Por ello, si usamos la función de Inicio Rápido de Windows 10 es recomendable realizar de vez en cuando un reinicio completo del ordenador. Normalmente esto no suele ser un problema, ya que cada vez que se instalan actualizaciones de Windows se realiza un reinicio completo del sistema, pero debemos tenerlo en cuenta.

Igualmente, cuando instalamos nuevos programas, o realizamos grandes cambios en Windows, es recomendable reiniciar el ordenador en vez de apagarlo y volverlo a encender para que todos estos cambios asienten correctamente.

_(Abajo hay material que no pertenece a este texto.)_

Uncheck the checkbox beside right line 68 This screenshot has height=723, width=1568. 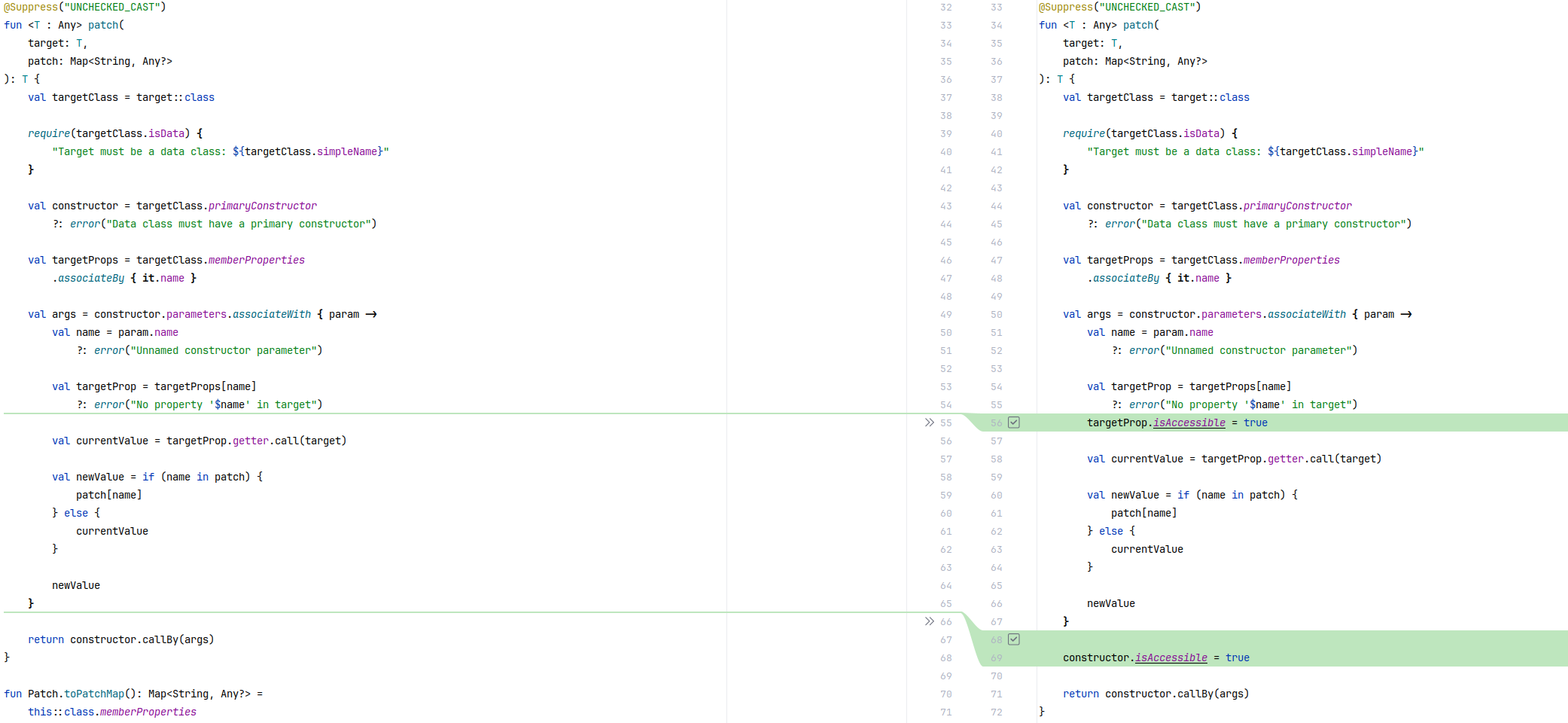click(x=1014, y=639)
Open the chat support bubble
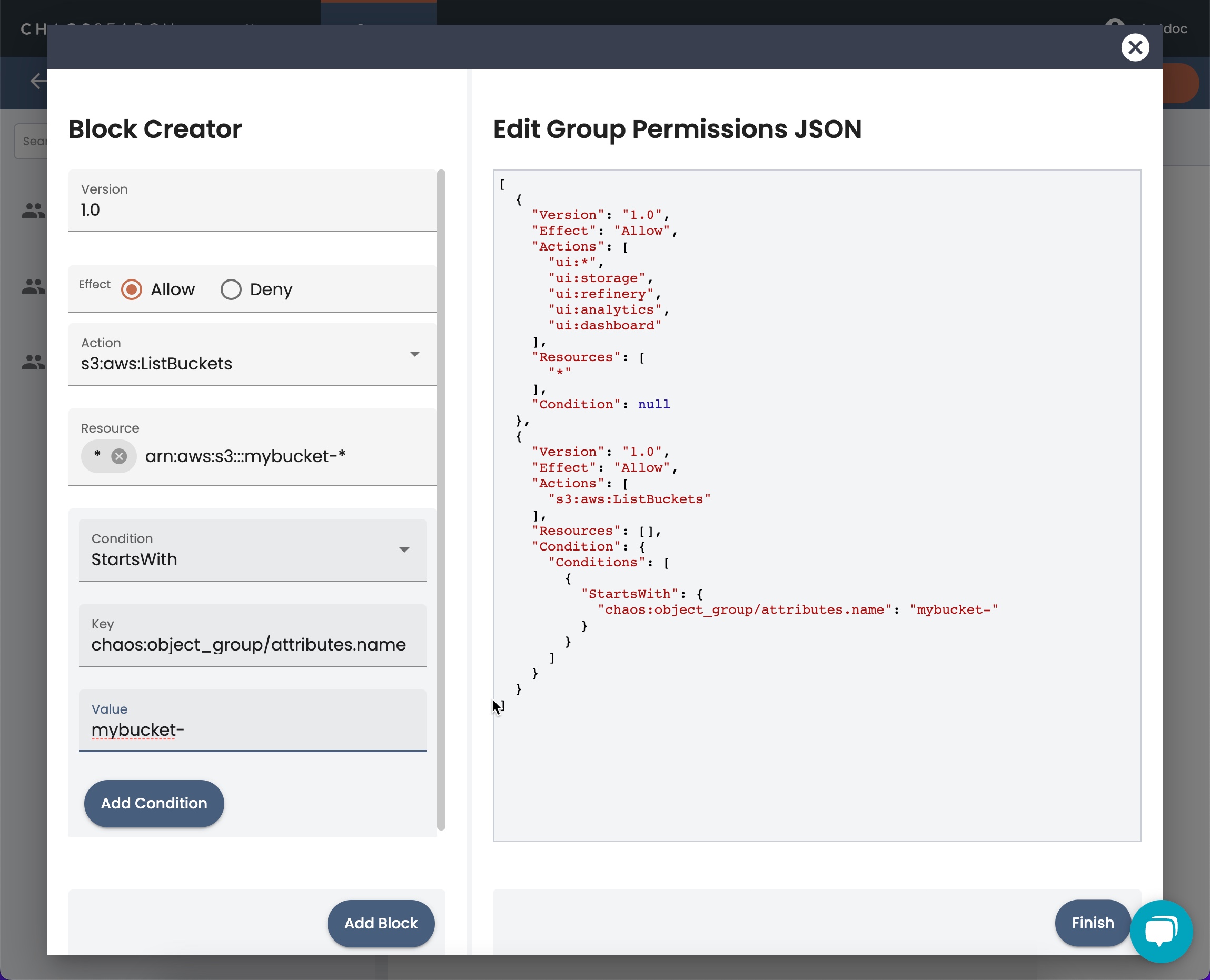The width and height of the screenshot is (1210, 980). [1161, 931]
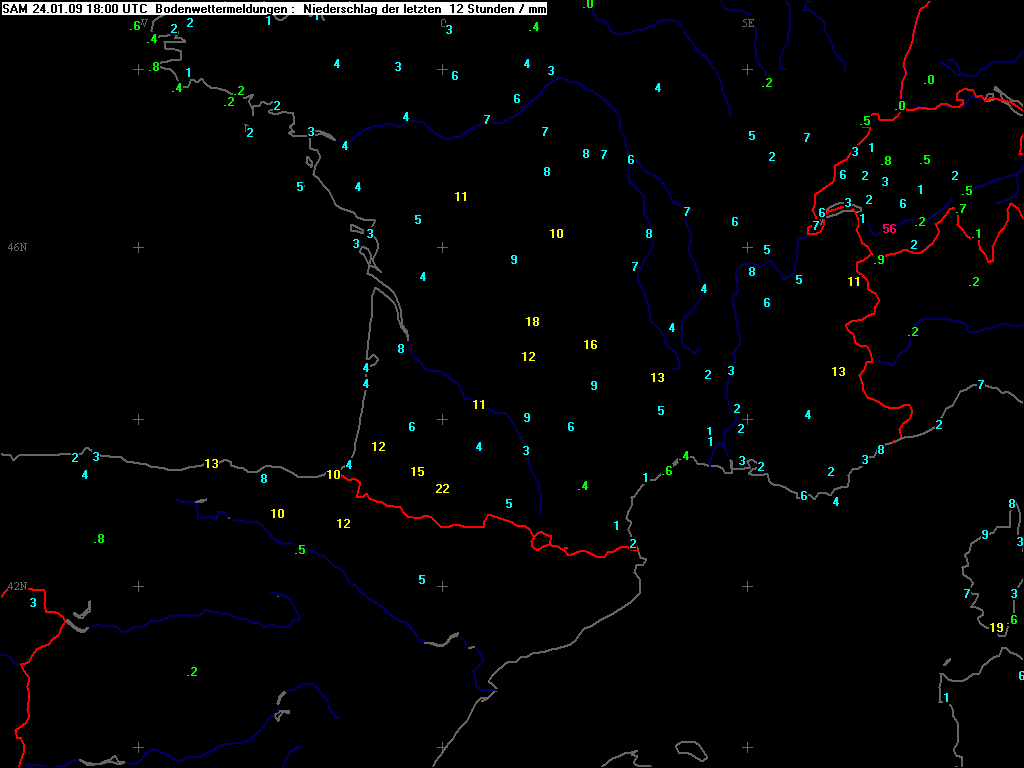
Task: Click the yellow 18 station value
Action: point(532,322)
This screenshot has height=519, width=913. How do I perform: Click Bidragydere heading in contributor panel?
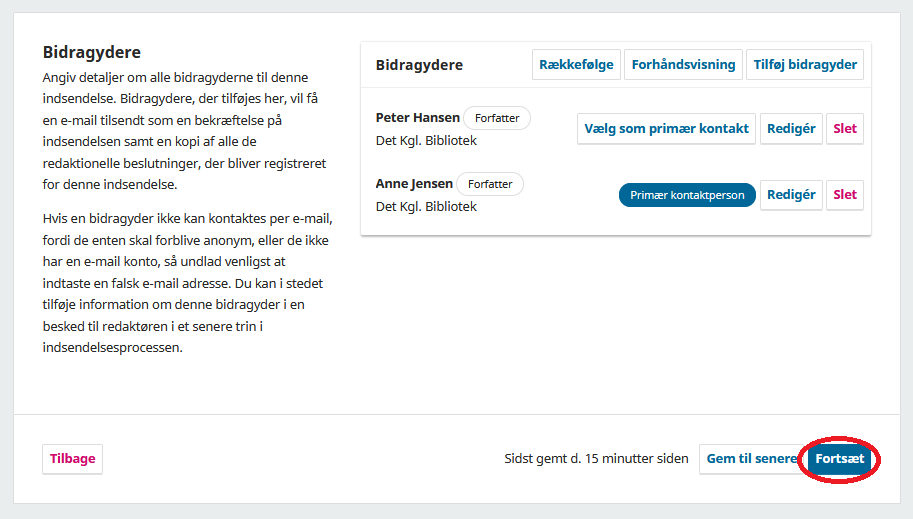point(419,65)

Por último, indicar que si usamos el Inicio Rápido, pero no tenemos pensado usar la función de hibernación, podemos reducir el tamaño de este fichero a algo más de 6 GB simplemente ejecutando el siguiente comando:

  • powercfg /h /type reduced

Reducir tamaño hiberfil

Una reducción importante respecto a lo que ocupa el fichero de hibernación completo de Windows, varios gigas que agradeceremos sobre todo si tenemos unidades SSD o NVMe en nuestro ordenador.